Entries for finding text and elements
______________________________
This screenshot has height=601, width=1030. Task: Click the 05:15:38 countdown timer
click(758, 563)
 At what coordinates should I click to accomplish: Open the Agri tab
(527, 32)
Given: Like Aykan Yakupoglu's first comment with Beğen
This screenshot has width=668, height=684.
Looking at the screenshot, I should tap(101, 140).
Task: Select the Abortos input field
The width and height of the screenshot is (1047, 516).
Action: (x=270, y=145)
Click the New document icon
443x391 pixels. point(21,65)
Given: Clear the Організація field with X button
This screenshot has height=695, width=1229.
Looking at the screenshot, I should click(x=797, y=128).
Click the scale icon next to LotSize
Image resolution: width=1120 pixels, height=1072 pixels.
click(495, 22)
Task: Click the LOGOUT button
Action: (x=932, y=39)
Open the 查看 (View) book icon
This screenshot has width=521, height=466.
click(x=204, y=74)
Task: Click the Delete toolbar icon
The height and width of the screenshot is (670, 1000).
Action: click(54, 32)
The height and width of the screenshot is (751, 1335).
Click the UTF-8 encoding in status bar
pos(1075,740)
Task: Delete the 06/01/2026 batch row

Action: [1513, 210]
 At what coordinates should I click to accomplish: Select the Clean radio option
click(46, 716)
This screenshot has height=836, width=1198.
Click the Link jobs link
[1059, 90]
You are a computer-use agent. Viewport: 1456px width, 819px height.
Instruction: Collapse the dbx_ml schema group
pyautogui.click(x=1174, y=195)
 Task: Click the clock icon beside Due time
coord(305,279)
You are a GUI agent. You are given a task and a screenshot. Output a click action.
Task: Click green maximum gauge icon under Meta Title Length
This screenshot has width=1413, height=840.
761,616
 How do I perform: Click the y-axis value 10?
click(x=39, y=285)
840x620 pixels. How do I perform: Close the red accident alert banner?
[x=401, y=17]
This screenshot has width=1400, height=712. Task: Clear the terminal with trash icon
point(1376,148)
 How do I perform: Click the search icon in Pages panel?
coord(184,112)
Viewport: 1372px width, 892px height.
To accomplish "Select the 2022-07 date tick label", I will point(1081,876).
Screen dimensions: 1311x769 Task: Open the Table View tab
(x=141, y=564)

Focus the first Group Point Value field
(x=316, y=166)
______________________________
### PROBLEM STATEMENT
Copy out every line of the rows above word for word.

### WRITTEN SOLUTION
This screenshot has height=601, width=1030. Task: Click the 05:15:38 countdown timer
click(758, 563)
 At what coordinates should I click to accomplish: Open the Agri tab
(527, 32)
Given: Like Aykan Yakupoglu's first comment with Beğen
This screenshot has width=668, height=684.
Looking at the screenshot, I should tap(101, 140).
Task: Select the Abortos input field
The width and height of the screenshot is (1047, 516).
Action: (x=270, y=145)
Click the New document icon
443x391 pixels. point(21,65)
Given: Clear the Організація field with X button
This screenshot has height=695, width=1229.
Looking at the screenshot, I should click(x=797, y=128).
Click the scale icon next to LotSize
Image resolution: width=1120 pixels, height=1072 pixels.
click(495, 22)
Task: Click the LOGOUT button
Action: (x=932, y=39)
Open the 查看 (View) book icon
This screenshot has width=521, height=466.
click(x=204, y=74)
Task: Click the Delete toolbar icon
The height and width of the screenshot is (670, 1000).
Action: click(54, 32)
The height and width of the screenshot is (751, 1335).
Click the UTF-8 encoding in status bar
pos(1075,740)
Task: Delete the 06/01/2026 batch row

Action: [1513, 210]
 At what coordinates should I click to accomplish: Select the Clean radio option
click(46, 716)
This screenshot has height=836, width=1198.
Click the Link jobs link
[1059, 90]
You are a computer-use agent. Viewport: 1456px width, 819px height.
Instruction: Collapse the dbx_ml schema group
pyautogui.click(x=1174, y=195)
 Task: Click the clock icon beside Due time
coord(305,279)
You are a GUI agent. You are given a task and a screenshot. Output a click action.
Task: Click green maximum gauge icon under Meta Title Length
This screenshot has width=1413, height=840.
761,616
 How do I perform: Click the y-axis value 10?
click(x=39, y=285)
840x620 pixels. How do I perform: Close the red accident alert banner?
[x=401, y=17]
This screenshot has width=1400, height=712. Task: Clear the terminal with trash icon
point(1376,148)
 How do I perform: Click the search icon in Pages panel?
coord(184,112)
Viewport: 1372px width, 892px height.
To accomplish "Select the 2022-07 date tick label", I will point(1081,876).
Screen dimensions: 1311x769 Task: Open the Table View tab
(x=141, y=564)

Focus the first Group Point Value field
(x=316, y=166)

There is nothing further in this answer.